## Assigned task
Until you reach the line containing "Switch to the 'Законодательство' tab", reproduce each line of the listing exactly, please, and include that line as well.

-*-*-

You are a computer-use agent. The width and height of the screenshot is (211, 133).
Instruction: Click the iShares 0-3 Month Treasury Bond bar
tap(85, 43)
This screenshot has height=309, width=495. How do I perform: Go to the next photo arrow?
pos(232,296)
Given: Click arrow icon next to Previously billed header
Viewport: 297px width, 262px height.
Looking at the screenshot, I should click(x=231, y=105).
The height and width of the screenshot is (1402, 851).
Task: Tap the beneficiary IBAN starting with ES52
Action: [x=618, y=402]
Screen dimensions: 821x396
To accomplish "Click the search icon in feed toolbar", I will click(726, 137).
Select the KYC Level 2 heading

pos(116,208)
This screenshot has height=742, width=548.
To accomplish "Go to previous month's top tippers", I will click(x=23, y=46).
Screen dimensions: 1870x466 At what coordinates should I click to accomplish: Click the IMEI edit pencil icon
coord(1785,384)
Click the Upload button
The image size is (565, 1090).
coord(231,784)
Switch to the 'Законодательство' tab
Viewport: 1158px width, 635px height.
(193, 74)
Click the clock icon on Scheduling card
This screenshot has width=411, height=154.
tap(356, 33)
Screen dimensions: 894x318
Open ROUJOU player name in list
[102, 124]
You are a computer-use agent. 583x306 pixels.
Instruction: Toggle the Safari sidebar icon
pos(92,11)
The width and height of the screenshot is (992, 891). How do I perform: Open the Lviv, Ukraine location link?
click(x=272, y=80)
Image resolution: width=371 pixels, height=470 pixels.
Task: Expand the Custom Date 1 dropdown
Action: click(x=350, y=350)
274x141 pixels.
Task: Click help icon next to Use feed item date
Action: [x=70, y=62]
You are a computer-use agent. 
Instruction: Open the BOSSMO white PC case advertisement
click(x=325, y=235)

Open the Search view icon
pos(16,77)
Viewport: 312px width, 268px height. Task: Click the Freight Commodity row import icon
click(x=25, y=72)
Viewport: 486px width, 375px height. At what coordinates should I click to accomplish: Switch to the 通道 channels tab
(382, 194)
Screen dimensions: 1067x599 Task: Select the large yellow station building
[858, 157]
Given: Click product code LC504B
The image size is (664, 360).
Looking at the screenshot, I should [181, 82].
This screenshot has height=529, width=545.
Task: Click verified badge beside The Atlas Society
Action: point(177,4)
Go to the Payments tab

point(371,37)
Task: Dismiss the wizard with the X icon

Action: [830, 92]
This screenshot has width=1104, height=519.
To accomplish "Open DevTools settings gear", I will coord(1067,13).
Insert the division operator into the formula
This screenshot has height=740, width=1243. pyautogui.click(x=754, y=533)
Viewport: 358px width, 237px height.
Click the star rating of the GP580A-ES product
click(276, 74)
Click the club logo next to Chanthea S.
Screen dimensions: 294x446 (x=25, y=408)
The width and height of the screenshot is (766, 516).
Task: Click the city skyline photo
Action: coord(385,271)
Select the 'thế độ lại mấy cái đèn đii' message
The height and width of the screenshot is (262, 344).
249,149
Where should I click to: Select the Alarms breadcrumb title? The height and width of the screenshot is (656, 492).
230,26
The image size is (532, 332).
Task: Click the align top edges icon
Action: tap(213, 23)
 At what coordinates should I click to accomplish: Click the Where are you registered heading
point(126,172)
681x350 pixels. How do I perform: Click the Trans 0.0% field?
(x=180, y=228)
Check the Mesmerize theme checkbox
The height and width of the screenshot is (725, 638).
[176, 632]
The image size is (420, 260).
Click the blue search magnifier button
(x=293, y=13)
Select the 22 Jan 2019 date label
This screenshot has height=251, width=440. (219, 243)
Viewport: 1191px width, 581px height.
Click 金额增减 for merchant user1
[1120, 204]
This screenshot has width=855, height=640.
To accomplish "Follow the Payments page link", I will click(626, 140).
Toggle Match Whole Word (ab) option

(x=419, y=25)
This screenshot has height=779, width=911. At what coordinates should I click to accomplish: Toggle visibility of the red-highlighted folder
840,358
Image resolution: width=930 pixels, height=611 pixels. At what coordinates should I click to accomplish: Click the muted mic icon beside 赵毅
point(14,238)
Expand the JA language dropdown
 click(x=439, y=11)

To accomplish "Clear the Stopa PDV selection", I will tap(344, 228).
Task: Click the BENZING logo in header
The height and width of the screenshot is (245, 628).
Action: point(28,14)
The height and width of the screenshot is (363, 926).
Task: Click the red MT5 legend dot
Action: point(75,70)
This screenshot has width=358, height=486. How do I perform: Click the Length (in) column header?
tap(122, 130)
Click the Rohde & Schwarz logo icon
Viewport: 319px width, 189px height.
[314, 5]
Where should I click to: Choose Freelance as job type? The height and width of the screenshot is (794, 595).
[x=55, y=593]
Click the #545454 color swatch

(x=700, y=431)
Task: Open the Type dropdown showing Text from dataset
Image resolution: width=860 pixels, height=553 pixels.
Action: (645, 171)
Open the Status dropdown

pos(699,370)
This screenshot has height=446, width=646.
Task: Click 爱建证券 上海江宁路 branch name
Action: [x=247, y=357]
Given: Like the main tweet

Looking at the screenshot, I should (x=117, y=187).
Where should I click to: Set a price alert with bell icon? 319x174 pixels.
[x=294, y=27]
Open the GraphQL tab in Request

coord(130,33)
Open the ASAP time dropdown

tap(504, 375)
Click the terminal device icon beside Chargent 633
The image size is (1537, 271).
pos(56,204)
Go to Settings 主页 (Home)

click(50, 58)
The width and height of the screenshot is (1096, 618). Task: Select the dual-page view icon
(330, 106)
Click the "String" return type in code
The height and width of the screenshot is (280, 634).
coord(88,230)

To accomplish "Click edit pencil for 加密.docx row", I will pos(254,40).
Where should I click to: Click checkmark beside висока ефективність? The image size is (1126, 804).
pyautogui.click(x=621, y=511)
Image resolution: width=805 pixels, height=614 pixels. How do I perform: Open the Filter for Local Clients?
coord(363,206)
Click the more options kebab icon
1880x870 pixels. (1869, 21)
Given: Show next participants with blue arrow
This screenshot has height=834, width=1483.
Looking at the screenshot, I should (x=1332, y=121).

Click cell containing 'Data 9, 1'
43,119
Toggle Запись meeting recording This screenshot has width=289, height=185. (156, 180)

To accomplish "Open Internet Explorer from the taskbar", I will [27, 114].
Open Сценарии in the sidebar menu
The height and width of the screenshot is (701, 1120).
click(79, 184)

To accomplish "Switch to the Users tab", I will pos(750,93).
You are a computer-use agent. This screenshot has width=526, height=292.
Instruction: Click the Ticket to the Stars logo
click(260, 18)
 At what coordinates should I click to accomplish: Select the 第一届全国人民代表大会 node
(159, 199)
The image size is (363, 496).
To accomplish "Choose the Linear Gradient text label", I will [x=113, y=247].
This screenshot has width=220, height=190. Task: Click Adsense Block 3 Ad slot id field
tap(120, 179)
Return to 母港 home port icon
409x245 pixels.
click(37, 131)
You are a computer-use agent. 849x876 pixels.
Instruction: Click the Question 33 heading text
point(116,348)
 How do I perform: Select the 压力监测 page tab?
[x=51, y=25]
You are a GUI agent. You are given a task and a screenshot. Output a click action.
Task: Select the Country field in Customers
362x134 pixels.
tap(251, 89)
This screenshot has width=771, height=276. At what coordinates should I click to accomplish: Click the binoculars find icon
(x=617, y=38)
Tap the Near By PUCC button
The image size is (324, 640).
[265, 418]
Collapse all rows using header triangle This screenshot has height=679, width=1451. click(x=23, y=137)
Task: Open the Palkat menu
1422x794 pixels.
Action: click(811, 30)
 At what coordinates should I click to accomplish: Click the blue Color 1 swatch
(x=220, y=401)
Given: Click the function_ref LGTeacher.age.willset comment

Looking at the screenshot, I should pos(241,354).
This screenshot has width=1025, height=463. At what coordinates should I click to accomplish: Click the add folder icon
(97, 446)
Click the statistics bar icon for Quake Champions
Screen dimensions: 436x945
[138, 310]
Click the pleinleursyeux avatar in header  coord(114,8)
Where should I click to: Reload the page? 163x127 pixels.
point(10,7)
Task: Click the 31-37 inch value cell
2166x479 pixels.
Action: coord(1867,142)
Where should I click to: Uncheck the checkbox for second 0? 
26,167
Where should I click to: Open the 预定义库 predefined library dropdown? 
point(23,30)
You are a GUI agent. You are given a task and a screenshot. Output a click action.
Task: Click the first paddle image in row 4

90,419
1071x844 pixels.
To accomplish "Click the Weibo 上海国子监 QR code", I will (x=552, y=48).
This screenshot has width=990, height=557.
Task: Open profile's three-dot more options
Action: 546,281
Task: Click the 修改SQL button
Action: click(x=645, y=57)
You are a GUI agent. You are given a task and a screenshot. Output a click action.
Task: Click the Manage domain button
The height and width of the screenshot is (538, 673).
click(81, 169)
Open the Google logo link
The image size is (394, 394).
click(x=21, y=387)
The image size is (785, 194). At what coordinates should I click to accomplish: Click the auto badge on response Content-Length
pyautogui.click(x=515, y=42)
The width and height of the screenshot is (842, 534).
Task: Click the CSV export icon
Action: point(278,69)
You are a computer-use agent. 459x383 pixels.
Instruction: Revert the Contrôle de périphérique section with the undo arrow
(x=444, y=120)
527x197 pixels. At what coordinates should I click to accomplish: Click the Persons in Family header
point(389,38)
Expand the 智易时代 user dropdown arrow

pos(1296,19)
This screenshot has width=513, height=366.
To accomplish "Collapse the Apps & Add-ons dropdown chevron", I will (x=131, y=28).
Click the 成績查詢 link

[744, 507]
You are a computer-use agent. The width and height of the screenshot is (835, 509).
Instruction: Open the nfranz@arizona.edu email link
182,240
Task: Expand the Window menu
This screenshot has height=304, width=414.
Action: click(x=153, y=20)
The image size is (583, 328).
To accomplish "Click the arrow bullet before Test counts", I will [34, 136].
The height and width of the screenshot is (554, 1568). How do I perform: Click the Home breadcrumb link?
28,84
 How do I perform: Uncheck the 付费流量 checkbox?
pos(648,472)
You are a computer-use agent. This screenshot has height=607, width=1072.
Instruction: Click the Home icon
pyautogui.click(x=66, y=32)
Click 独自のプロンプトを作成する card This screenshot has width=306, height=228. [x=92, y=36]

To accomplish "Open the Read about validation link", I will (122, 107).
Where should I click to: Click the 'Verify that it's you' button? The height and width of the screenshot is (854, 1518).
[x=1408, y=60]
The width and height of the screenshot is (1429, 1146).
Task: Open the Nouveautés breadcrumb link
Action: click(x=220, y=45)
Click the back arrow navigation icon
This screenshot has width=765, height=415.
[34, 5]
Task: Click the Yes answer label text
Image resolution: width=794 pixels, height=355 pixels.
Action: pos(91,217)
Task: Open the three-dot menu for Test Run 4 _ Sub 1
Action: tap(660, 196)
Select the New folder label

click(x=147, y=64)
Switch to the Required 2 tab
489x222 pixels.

-*-*-

## Written response
You are a computer-use agent. The width and height of the screenshot is (211, 133).
Instruction: Click the iShares 0-3 Month Treasury Bond bar
tap(85, 43)
This screenshot has height=309, width=495. How do I perform: Go to the next photo arrow?
pos(232,296)
Given: Click arrow icon next to Previously billed header
Viewport: 297px width, 262px height.
Looking at the screenshot, I should click(x=231, y=105).
The height and width of the screenshot is (1402, 851).
Task: Tap the beneficiary IBAN starting with ES52
Action: [x=618, y=402]
Screen dimensions: 821x396
To accomplish "Click the search icon in feed toolbar", I will click(726, 137).
Select the KYC Level 2 heading

pos(116,208)
This screenshot has height=742, width=548.
To accomplish "Go to previous month's top tippers", I will click(x=23, y=46).
Screen dimensions: 1870x466 At what coordinates should I click to accomplish: Click the IMEI edit pencil icon
coord(1785,384)
Click the Upload button
The image size is (565, 1090).
coord(231,784)
Switch to the 'Законодательство' tab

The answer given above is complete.